"Do you think artificial intelligence has a chance to beat humans? You suggested that it might."
- "You know, I'm even convinced of it. If we exist as thinking beings, as so-called universal natural intelligence, there is no argument that this cannot also be constructed artificially. On the one hand, I believe that it will be to our advantage; on the other hand, I fear that this situation is approaching faster than we can imagine, and that something equivalent to our encounter with an alien civilization will occur. Nevertheless, I think that man will remain man and his education will remain very essential. If what I may be mistakenly predicting here comes true, there is only one thing we will need to understand - what the AI is telling us. And uneducated humans will not be able to do that."
"At that time I was an assistant professor at the department of non-woven materials. I know that the university was divided then. On the one hand, members of the Communist Party were meeting and discussing what they could do. And on the other side there was a group of us who were trying to support the students to do their work of raising awareness, to go to factories, to go outside the university, to have typewriters and reproduction equipment for printed materials so they could deliver their leaflets."
"Back then we really lived in complete isolation. Contact with the Western world was through Professor Krčma's patents. When I started, in my first or second year - I was involved in, among other things, computer simulation methods for mechanical properties of non-woven fabrics - Krčma sent me to the Ministry of Industry in Prague with the idea that I should ask the communists to release some money from his patents so that we could buy computer equipment. He probably meant it as a joke or a tease. I visited the Ministry. I remember sitting in the corridor for half an hour, and a huge - I'm making this up - oak door opened, and I had a catalogue of computer equipment with me; there were no personal computers then. I unfolded it in front of a clerk who was sitting in a huge room and said that Professor Krčma was asking that part of his profits be donated to this computer technology. And the only thing that was said was: ‘The party has used these funds elsewhere. Goodbye.’ So I shut up again, went to Liberec, told the professor and he laughed heartily."

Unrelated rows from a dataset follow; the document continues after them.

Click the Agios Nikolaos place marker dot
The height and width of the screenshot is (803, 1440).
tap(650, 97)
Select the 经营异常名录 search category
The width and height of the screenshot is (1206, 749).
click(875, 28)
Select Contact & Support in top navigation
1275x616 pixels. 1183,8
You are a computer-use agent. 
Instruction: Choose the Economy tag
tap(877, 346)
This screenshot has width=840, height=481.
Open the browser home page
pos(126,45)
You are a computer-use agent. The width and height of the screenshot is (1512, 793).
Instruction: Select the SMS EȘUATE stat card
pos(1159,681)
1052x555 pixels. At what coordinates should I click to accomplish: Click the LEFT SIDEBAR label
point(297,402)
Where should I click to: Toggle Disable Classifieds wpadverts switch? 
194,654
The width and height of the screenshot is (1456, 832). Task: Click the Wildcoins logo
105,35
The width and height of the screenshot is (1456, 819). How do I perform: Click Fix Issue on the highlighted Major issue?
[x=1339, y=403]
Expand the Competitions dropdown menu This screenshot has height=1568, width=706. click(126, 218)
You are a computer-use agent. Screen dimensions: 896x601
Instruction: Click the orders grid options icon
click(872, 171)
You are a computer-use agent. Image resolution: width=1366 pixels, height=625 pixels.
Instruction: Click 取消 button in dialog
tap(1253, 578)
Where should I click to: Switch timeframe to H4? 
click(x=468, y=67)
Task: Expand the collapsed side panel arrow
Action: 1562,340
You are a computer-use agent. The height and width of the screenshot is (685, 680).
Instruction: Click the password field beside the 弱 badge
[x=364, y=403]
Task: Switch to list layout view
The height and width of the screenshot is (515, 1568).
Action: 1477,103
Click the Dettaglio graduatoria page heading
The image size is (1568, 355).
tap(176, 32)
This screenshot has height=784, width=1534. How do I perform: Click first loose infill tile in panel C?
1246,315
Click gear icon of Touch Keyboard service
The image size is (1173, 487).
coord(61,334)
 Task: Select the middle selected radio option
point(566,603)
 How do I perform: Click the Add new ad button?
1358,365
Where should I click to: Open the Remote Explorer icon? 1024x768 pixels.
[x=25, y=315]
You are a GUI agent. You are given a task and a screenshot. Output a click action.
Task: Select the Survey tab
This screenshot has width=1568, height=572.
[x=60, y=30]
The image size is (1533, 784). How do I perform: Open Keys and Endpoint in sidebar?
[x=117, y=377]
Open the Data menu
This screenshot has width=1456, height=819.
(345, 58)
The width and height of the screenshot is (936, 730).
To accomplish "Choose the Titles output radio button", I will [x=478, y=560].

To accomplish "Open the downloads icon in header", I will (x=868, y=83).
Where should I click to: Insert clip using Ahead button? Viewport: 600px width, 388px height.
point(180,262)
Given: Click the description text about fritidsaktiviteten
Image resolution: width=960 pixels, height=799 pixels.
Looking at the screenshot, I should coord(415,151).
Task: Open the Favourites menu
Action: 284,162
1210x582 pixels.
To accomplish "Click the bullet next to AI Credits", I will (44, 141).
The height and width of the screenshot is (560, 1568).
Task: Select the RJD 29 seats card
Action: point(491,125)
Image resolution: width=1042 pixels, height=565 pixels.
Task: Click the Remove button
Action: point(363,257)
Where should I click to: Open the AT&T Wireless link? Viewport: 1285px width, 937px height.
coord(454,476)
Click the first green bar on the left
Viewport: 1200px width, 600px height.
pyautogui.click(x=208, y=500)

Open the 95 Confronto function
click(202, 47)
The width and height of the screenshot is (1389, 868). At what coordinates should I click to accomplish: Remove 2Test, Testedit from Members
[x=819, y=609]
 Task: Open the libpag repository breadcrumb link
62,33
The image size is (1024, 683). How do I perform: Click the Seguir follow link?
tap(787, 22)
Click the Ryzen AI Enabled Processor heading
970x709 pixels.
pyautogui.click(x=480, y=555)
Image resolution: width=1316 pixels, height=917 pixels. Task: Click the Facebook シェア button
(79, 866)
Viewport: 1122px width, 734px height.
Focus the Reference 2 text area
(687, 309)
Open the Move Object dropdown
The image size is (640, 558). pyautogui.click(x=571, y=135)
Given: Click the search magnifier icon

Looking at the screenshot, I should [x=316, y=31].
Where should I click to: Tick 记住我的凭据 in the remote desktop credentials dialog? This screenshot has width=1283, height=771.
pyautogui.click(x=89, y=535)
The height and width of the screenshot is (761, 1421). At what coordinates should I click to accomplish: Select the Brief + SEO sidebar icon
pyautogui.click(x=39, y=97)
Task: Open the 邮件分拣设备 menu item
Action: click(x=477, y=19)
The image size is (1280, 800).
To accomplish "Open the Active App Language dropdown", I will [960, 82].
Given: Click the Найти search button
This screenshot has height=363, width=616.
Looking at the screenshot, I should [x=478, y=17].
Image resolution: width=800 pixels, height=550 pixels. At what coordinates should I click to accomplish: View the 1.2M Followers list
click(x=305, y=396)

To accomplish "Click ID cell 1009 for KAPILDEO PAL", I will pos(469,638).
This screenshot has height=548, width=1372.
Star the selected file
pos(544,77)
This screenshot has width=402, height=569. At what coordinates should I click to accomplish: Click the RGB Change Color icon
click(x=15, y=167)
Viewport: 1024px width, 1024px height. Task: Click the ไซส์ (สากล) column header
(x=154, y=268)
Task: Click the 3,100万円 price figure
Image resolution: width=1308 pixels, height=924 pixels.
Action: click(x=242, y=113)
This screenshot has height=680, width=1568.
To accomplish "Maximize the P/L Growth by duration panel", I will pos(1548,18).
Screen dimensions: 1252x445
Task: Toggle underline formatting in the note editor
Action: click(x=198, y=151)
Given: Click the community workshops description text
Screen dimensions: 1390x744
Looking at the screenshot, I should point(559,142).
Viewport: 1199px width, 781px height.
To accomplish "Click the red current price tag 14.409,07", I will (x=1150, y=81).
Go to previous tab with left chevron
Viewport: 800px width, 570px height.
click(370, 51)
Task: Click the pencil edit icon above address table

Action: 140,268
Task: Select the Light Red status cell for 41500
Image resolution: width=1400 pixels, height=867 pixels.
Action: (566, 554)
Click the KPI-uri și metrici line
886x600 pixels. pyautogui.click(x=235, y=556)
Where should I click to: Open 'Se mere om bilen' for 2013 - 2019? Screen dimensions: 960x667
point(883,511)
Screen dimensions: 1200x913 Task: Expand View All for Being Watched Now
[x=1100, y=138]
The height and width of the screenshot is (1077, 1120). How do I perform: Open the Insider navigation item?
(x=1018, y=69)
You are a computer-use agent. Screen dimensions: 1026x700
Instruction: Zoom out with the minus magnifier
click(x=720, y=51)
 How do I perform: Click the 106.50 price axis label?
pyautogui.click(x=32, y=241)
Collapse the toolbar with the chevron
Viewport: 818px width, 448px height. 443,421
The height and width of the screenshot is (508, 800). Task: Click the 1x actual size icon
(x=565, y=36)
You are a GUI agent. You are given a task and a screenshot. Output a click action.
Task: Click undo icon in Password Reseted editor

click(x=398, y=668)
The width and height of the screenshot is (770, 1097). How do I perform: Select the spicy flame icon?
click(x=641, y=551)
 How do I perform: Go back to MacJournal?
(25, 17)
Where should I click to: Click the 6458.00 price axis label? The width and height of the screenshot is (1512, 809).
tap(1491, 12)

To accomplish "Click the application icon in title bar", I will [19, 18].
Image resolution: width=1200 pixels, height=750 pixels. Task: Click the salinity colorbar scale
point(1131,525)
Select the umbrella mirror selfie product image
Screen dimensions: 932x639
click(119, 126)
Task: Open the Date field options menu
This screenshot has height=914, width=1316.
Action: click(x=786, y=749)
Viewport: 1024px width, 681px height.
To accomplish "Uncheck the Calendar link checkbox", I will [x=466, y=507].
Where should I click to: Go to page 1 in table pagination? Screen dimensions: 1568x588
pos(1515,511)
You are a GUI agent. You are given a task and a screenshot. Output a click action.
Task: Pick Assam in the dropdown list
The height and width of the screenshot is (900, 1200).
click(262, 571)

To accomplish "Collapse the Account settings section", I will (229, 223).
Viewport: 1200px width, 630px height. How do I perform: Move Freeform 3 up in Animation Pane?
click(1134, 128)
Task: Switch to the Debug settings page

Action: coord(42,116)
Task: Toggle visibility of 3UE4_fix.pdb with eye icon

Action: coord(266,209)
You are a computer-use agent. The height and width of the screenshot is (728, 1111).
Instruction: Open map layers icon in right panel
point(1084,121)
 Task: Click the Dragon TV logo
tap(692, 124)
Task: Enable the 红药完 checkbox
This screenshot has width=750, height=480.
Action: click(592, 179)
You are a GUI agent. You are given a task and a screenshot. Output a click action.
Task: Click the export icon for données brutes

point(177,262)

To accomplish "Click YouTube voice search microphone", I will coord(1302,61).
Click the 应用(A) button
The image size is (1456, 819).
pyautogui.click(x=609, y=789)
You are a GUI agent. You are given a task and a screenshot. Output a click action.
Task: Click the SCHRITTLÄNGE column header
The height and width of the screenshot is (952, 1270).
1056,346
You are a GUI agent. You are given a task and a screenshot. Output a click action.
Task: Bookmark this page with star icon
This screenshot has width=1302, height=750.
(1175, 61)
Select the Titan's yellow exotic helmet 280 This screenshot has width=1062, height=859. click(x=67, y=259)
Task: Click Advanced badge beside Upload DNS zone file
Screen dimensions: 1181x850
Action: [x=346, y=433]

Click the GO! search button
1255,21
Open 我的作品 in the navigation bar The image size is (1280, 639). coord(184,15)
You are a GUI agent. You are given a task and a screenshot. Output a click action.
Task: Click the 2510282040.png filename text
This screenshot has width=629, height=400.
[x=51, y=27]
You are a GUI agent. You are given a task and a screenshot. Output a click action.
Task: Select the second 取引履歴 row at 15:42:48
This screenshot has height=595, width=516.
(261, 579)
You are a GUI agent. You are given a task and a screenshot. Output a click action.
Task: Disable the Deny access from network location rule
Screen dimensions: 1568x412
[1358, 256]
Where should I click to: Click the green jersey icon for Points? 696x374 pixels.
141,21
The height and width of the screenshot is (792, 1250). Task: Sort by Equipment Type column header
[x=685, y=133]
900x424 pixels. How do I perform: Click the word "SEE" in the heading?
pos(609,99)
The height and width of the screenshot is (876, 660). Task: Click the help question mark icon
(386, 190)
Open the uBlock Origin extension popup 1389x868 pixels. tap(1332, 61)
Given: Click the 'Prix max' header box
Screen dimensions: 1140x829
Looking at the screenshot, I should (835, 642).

David Lukáš was born on 18 April 1958 in Liberec. His parents Václav Lukáš and Květa Lukášová were teachers and came to North Bohemia after the war to work. His father survived the bombing of Bremen during forced labour during the Second World War. The witness studied biophysics and chemical physics at the Faculty of Mathematics and Physics of Charles University. For more than 30 years he worked at the department of non-woven fabrics at the Technical University of Liberec. He participated in the democratization process at this school during the Velvet Revolution and then was one of the leading figures of the university, which he also led as rector between 1997 and 2002. As a scientist, he was involved in a number of patents, including the technology that enabled the industrial production of nanofibres. He received the Medal of Merit, First Class, for services to the state in the field of science. In 2025 he lived in Liberec.